Stored rows —
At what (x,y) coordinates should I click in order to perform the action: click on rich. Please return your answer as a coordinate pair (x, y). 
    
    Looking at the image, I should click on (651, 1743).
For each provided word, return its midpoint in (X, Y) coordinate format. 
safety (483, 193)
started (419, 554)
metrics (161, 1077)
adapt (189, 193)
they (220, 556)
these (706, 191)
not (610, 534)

* * *

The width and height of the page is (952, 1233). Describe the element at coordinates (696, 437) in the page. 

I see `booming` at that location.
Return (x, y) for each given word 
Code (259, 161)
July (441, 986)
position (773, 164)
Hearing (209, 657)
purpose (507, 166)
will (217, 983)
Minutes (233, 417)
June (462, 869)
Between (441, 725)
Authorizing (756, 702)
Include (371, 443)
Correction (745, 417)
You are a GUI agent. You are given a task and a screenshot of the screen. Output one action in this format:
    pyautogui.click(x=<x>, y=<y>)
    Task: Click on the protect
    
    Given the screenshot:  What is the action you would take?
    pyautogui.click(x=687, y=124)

==

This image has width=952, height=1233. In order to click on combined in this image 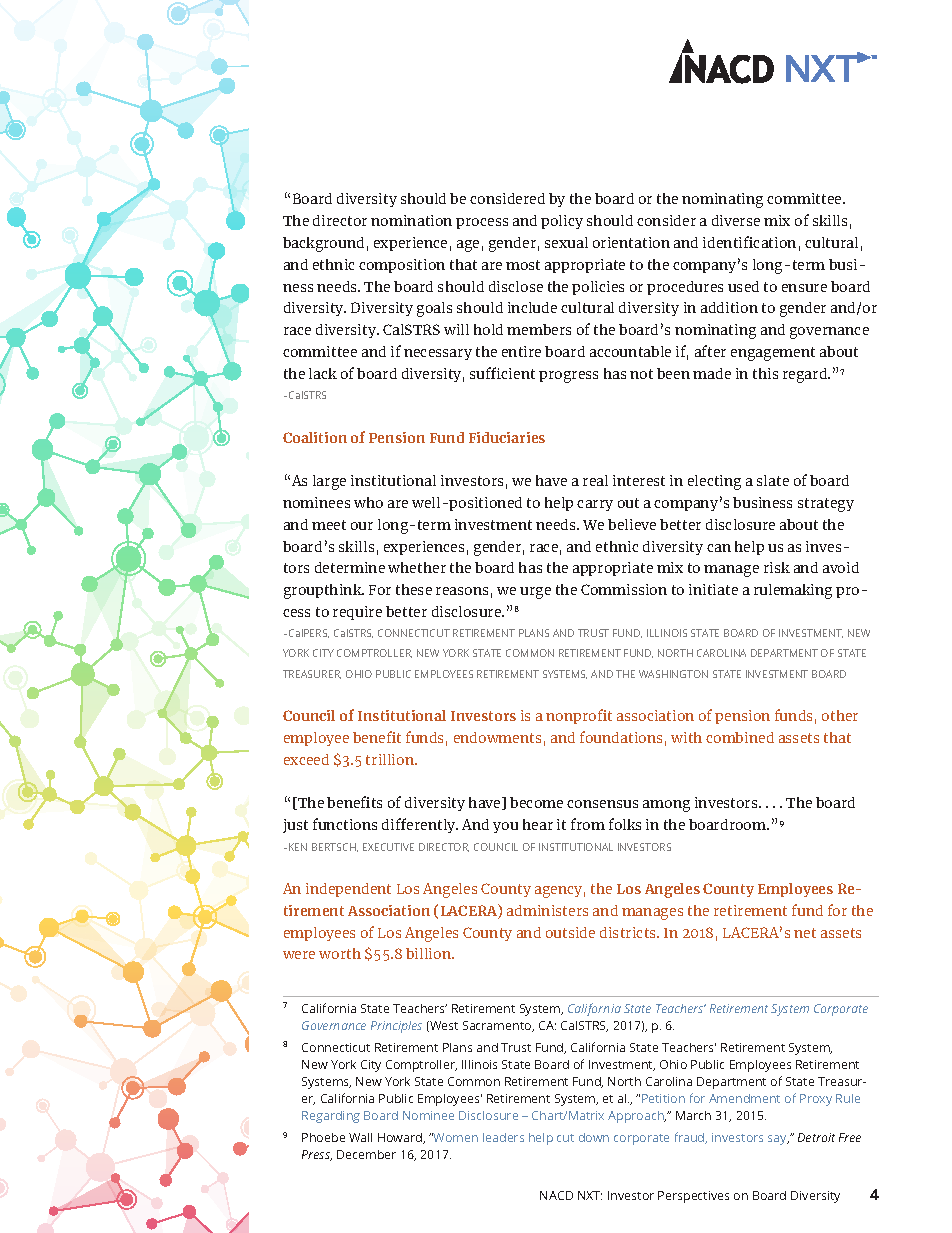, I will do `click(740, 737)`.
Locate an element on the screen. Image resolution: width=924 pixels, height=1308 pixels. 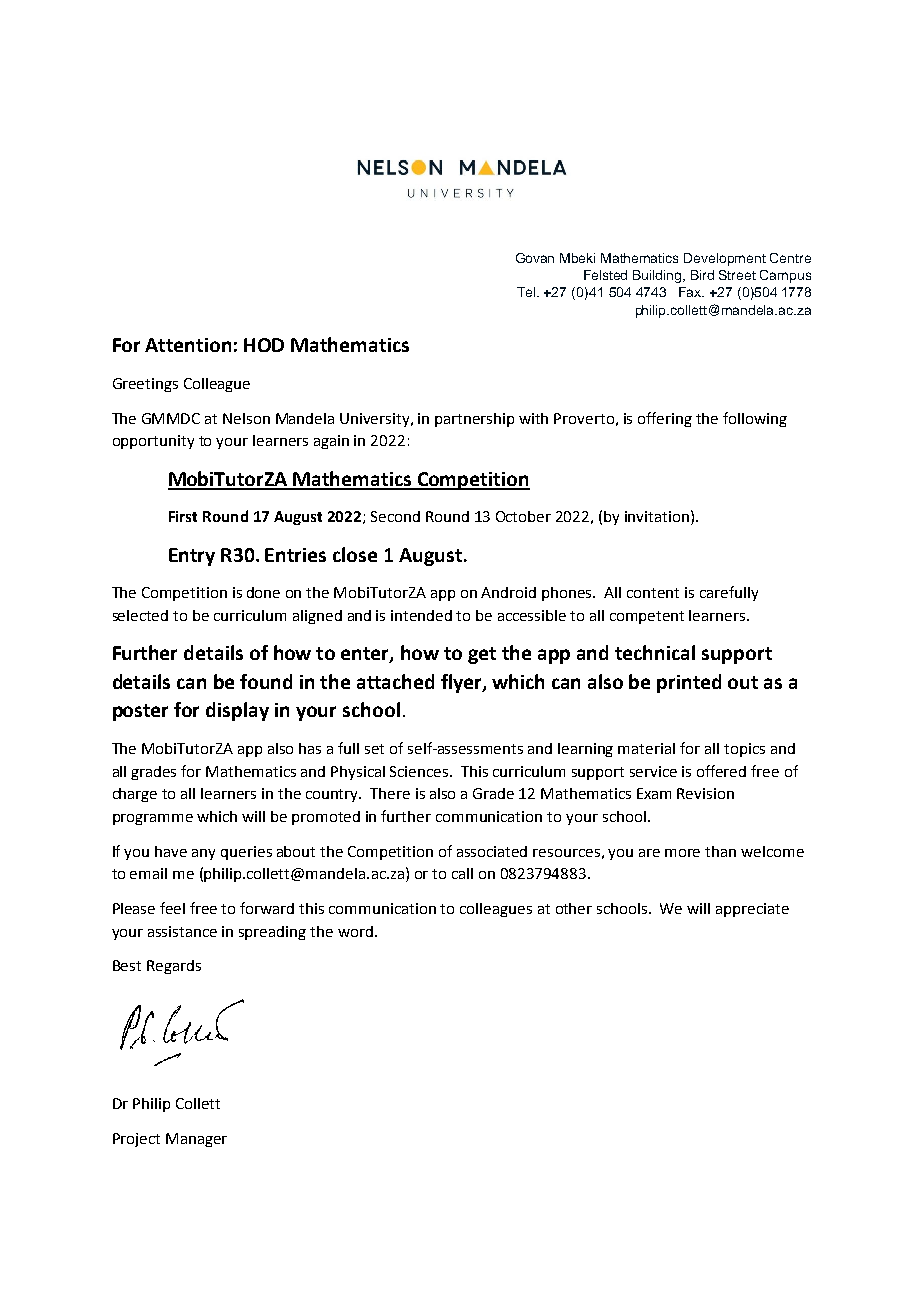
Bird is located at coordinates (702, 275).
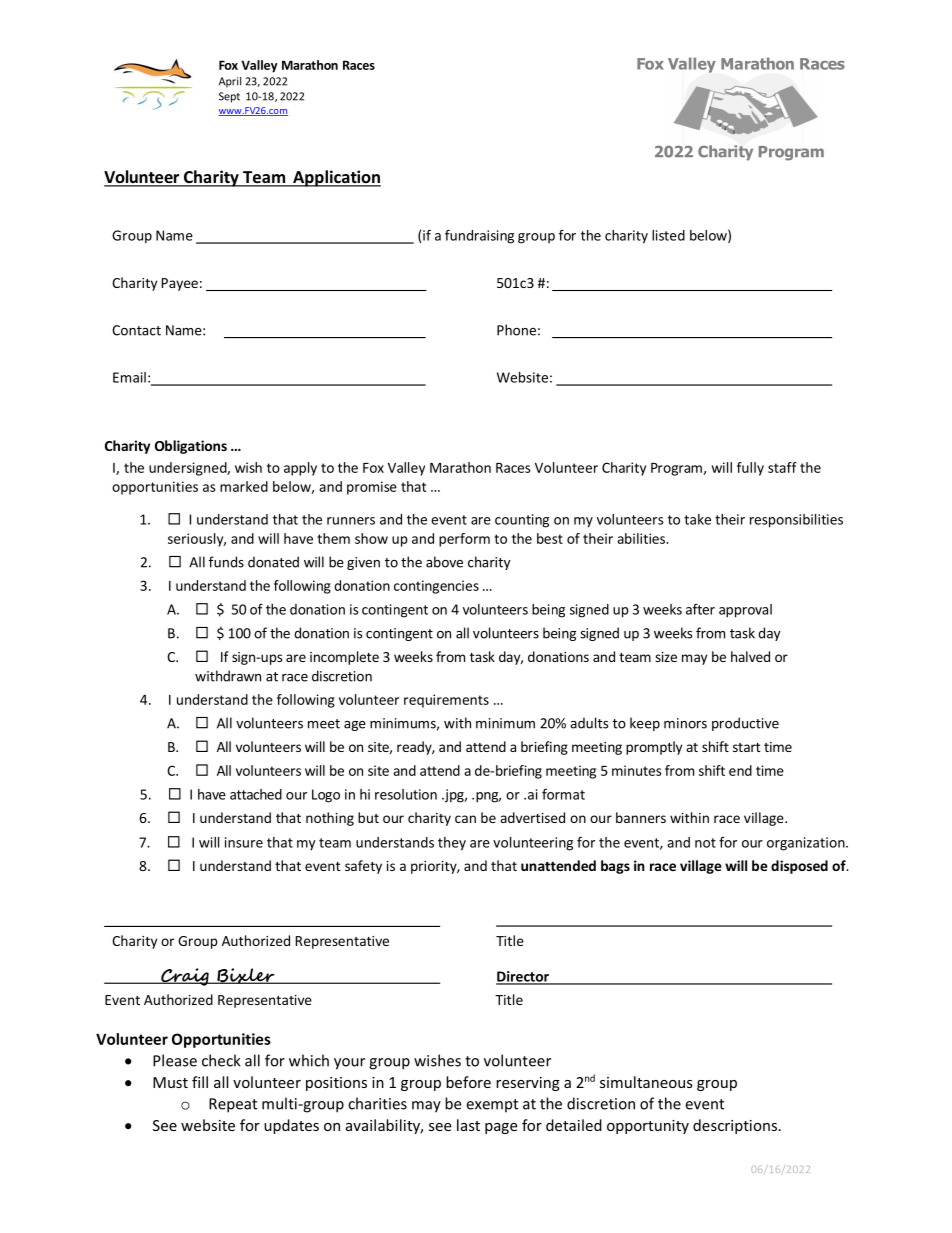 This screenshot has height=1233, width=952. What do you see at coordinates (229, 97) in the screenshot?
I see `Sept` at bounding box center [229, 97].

Brief — Copy verbatim everything in the data from the line containing "Authorizing (756, 702)" down to the line containing "pyautogui.click(x=687, y=124)", including both of those lines.

Answer to this problem —
Authorizing (756, 702)
Include (371, 443)
Correction (745, 417)
You are a GUI agent. You are given a task and a screenshot of the screen. Output one action in this format:
    pyautogui.click(x=<x>, y=<y>)
    Task: Click on the protect
    
    Given the screenshot:  What is the action you would take?
    pyautogui.click(x=687, y=124)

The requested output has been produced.